The Tango Heads South Towards Cape Horn
Watching the Tango raise sail and disappear over the western horizon made a powerful impression on Barber, and he never forgot this episode. He was also not one to give up on a story and he wrote short pieces about the ship for his newspaper in 1954 and 1975. With the journals of Archie McPhee and Fred Bitte now at hand, Larry was working steadily on his manuscript.

Bitte, a seaman and McPhee, the donkeyman-mechanic, looked back on their adventure with typical pride–but their writings told a story at odds with expectations. The excitement around the ship had dissipated before they were out of sight of land and the crew quickly became disenchanted. Because they were all members of the Sailors Union of the Pacific and the captain was one of the “old school,” the voyage would be marred by constant friction.

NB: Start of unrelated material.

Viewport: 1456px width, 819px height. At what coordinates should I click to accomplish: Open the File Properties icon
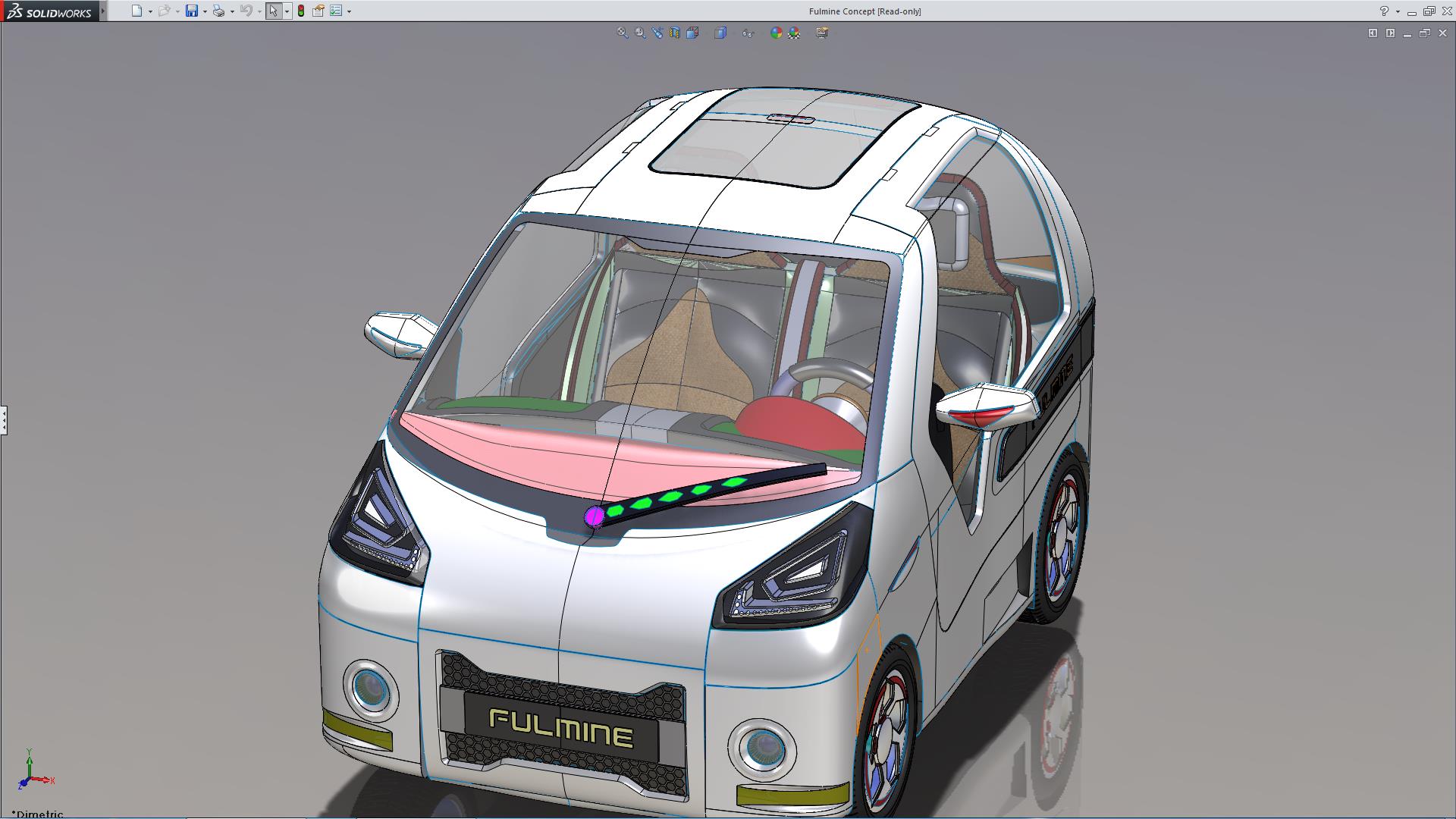pyautogui.click(x=318, y=11)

Captain Gundersen assumed the crew had signed up because they wanted to gain time under sail, but most were drawn by the pay more than the romance! The wages were good for the time: the able-bodied seamen were reportedly getting $310 a month. Gundersen had never encountered a crew that held regular union meetings, then elected a spokesman, Joe Kaplan, who was a member of the Young Communists League!
Unfortunately, things were equally acrimonious between the crew members themselves. They were never short of complaints–especially about the food. The cook had been paroled from prison on his promise to go to sea, with the hope that this would pay off some of his unpaid alimony to three wives! He refused to provide lunches for the night watch and tried to lock the galley at night.

I know this story of the Tango very well. Archie McPhee was my Uncle, and I knew Joe Kaplan very well.
I am really happy to the see story of the Tango online.
Gene Luce, my father-in-law, knew Mr Barber, and mentioned him several times. Gene is 96 today, and we feel we are about to lose him. This was a great generation of men!
Very interesting story. I am reading the book “Alone Through the Roaring Forties” by Vito Dumas. It is a book about his experiences in single handed circumnavigation through that those latitudes 1941 to 1942. In it he references see the “fine American 6 master” in Cape Town Monday 14 September. He said the crew wish him luck as he passed by, and that the Tango had been there for a number of months.
These few sentences led me to search for pictures of the ship and your website.
In another vein, Ed Blazier was my mother’s uncle. Ed acquired the Tango from his brother who had in turn acquired it for carrying lumber from his timber holdings near Stevenson WA, but the venture failed making the vessel available. It was apparently “Uncle Ed” who commissioned the fitting out of the Tango as a sampling casino. That chapter of the Tango’s history is documented in the book Noir Afloat by Earnest Marquez.